### JOB 1
In the passage about art school, reproduce the wording starting with "These outsiders, the" and going on through "makes them interesting.".
### JOB 2
Summarize the passage about art school in two sentences.

### TEXT TO READ
======

Pray for the terminated lives, for the pregnant women, for the doctors.

She wouldn’t protest, she would just kneel on the pavement and pray.

The journalist who was interviewing Catherine said this must have made her deeply unpopular, knowing the liberal views of art schools.

Catherine’s reply made me feel proud.

She said “Oh no, I didn’t get any hostility because, honestly, in art school people are very accepting of other people’s views.”

I love that.

It explains so much about art school and the sort of people who go there.

In ordinary daily life and conventional institutions, everyone is trying to fit in.

To be part of the mass.

But some people are more interested in what makes people different than in what makes them the same.

These people are seen as rebels and rejects, eccentrics.

These people don’t do well in the standard academic atmosphere.

Where everyone has to fit in, and outsiders are ostracised.

These outsiders, the rebels and rejects, tend to end up at art school.

Where everyone isn’t interested in being the same.

Where people are more interested in what makes other people different.

What makes them interesting.

So at art school, Catherine Holum wasn’t picked on for kneeling on the pavement and praying.

People found it interesting that she’d do that.

======

### GIVEN DATA
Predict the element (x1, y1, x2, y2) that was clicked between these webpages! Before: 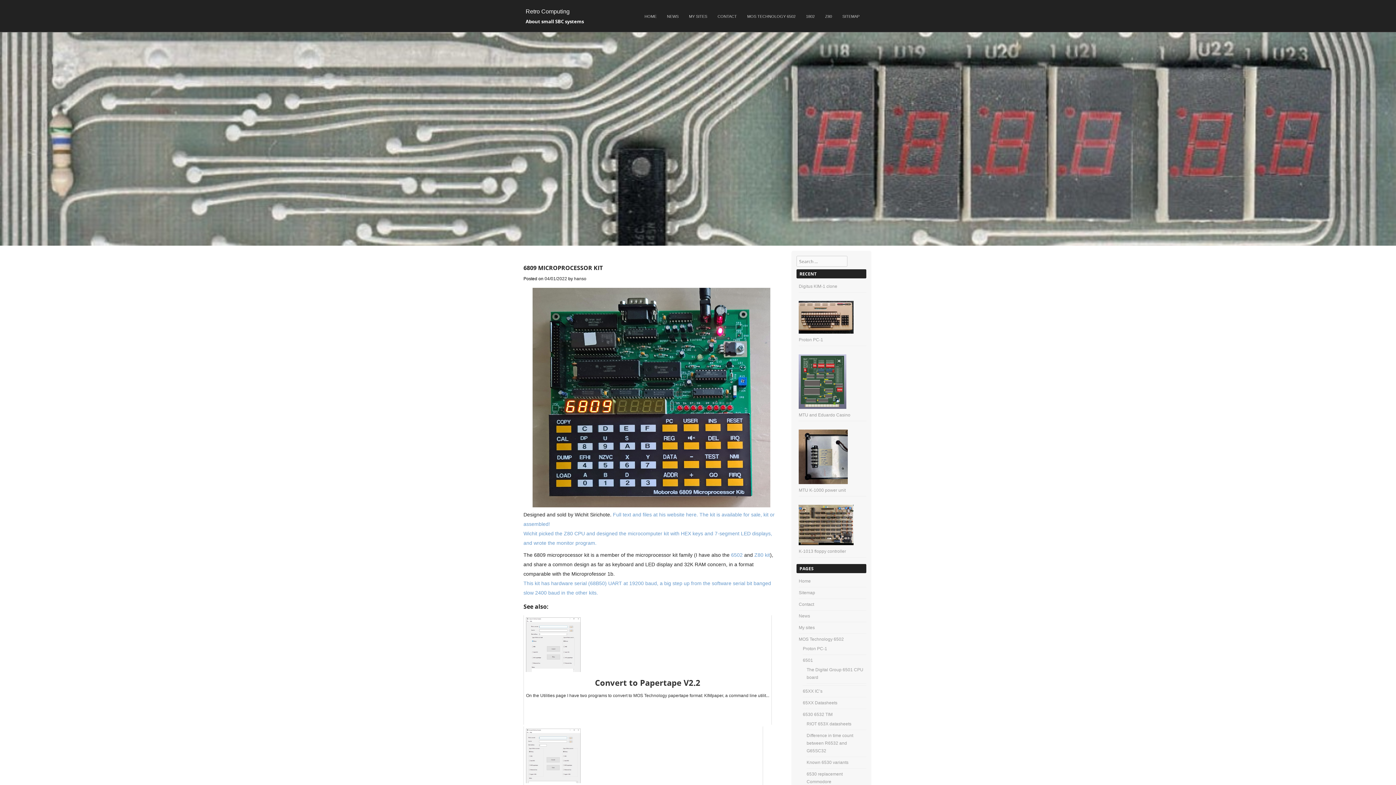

======

### FINISHED ANSWER 1
These outsiders, the rebels and rejects, tend to end up at art school.

Where everyone isn’t interested in being the same.

Where people are more interested in what makes other people different.

What makes them interesting.

### FINISHED ANSWER 2
Catherine Holum would kneel on the pavement and pray rather than protest, and when a journalist suggested this must have made her unpopular, she said people at art school were very accepting of other people's views. The writer explains that art school draws the rebels and outsiders who don't fit into conventional institutions, people more interested in what makes others different, so her praying was found interesting rather than picked on.